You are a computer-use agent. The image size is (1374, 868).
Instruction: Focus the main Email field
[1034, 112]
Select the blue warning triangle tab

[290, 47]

★ ★ ★ ★ ★

Action item ▸ The required response is a complete, exact copy of the records.

Exercise result ▸
You are a computer-use agent. The image size is (1374, 868).
Instruction: Focus the main Email field
[1034, 112]
Select the blue warning triangle tab

[290, 47]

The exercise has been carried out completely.